Há pouco material literário mais atual do que aquele escrito pelo falecido jornalista Sérgio Porto sob o pseudônimo de Stanislaw Ponte Preta, no Festival de Besteira que Assola o País, o Febeapá. Lamentavelmente, não é qualquer exagero pensar na aplicabilidade das pequenas pérolas de sarcasmo de Stanislaw como sendo plausíveis do cotidiano de um grupo de brasileiros que, por exemplo, se alimenta de informação falsa através do grupo de mensagens do celular e cujo administrador ou administradora acreditou que em 2019 o país seria livre de vez da corrupção.
Vejo a seguinte notícia no Febeapá:
Foi então que estreou no Teatro Municipal de São Paulo a peça clássica Electra, tendo comparecido ao local alguns agentes do DOPS para prender Sófocles, autor da peça e acusado de subversão, mas já falecido em 406 a.C.
A inteligência e o sarcasmo combinados de Sérgio Porto foram escritos exatamente para provocar o riso, mas também escancarar a frágil mente burguesa e/ ou simpatizante da ditadura brasileira e sua opressão. Nesse caso, engraçadíssimo, ainda fica exposta uma bagagem de leitura, ou completa ausência dela, de quem lê a tirinha.
Claro, a comédia e o bom humor finos têm a serventia de explorar temas sérios, sórdidos e polêmicos através da inteligência característica da farsa. Rir do total absurdo por ser precisamente algo despropositado.
A graça vai permeando hipóteses que, se lidas repetidas vezes por alguns tipos, começam a parecer verdades ou probabilidades. O espetáculo do absurdo parece começar a fazer sentido e, pior, a tornar-se razoável.
Nesse mesmo volume de Stanislaw Ponte Preta, o título chamativo estabelecendo que ninguém levantará a saia da mulher mineira, uma referência ao uso liberado da minissaia no Rio de Janeiro. A genialidade do título é tão rica quanto sua ambiguidade. Pobres mulheres mineiras, protegidas pelo então, segundo o livro, deputado estadual Lourival Pereira da Silva, um homem tão homem que decide pelas mulheres.

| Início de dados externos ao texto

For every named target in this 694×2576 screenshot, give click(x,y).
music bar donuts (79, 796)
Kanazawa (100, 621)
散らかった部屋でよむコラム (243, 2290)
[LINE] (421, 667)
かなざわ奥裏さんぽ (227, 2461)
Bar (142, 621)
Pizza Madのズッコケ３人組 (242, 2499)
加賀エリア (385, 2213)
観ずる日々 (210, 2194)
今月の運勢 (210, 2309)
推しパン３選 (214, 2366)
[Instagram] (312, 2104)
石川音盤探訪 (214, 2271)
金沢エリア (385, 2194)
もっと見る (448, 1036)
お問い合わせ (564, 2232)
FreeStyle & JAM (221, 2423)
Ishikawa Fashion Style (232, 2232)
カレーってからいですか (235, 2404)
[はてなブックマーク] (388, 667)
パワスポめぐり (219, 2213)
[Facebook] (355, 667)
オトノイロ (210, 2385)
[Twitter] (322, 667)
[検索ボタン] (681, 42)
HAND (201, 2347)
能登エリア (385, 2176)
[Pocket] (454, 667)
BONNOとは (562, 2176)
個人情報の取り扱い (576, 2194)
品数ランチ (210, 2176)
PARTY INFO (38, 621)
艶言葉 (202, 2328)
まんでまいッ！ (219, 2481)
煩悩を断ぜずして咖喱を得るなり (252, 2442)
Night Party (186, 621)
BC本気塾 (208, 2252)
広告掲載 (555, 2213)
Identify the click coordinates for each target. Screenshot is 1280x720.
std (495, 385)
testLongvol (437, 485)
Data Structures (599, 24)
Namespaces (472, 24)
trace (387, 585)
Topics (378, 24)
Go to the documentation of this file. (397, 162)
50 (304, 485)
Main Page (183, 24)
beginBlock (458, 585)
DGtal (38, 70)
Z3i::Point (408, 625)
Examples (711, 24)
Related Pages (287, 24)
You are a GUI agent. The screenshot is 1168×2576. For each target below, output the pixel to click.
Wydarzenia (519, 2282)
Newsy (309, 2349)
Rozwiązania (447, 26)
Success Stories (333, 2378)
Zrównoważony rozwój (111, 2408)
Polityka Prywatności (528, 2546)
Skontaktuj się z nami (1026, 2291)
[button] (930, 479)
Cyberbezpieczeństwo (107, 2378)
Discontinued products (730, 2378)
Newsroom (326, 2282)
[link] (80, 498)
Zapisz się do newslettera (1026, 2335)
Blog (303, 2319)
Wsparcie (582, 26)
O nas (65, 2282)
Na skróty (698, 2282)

A título de curiosidade cronológica, vou deixar registrado ao leitor que essas tirinhas de Sérgio Porto foram publicadas nos anos 1960. Pois, na semana passada, eu que estava no aeroporto indo para Lisboa, comprei a revista The New Yorker e lá me deparo com uma matéria digna do Febeapá. Na seção The Talk of Town, a jornalista Margaret Talbot comentava sobre o retrocesso da, veja, “nova” lei do Texas que proíbe o aborto depois de seis semanas de gestação, não abrindo qualquer exceção para gravidez em caso de estupro.
A coisa vai ficando cada vez mais parecida com um texto de Stanislaw Ponte Preta quando entendemos que um dos argumentos do governador daquele estado americano para a aprovação da tal lei, é exatamente o plano dele em eliminar todo e qualquer tipo de estupro.
Ou seja, não será permitido aborto por estupro porque no mundo do governador do Texas não haverá mais estupro: ele proibirá que isso aconteça. Coitadas de nós mulheres, nas mãos de quem levanta nossas saias sem ser convidado, dentro ou fora de casa. Porque sim, quem duvida, existe um convite para ver nosso mundo de perto.
A ironia do sarcasmo de Sérgio Porto – somada ao retrocesso no Texas – é que, em países como o Brasil, existe uma mescla perigosa dos dois temas. Há mulheres que confundem proteção com autoridade masculina, como se fossem os homens a nos permitir ou não que nossas saias sejam levantadas, em comprimento ou em roda. E a grande tragédia é que continuam esses mesmos homens a não terem vergonha: não nos escutam e nem nos representam nas leis que afetam nossos corpos. Nossa ocupação em postos decisivos vem chegando, mas demora.
Enquanto isso, no Texas ou em Minas, a moça rica some uns dias para operar de pedra nos rins. A pobre morre com uma agulha dentro dela. A corda sempre arrebentando, você sabe. E ainda tem o problema do pão. Lembrar de comer só a casca, quando for possível comprar comida. O miolo, já sabe, vai para o meio das pernas estancar aquele filho que não quisemos ter.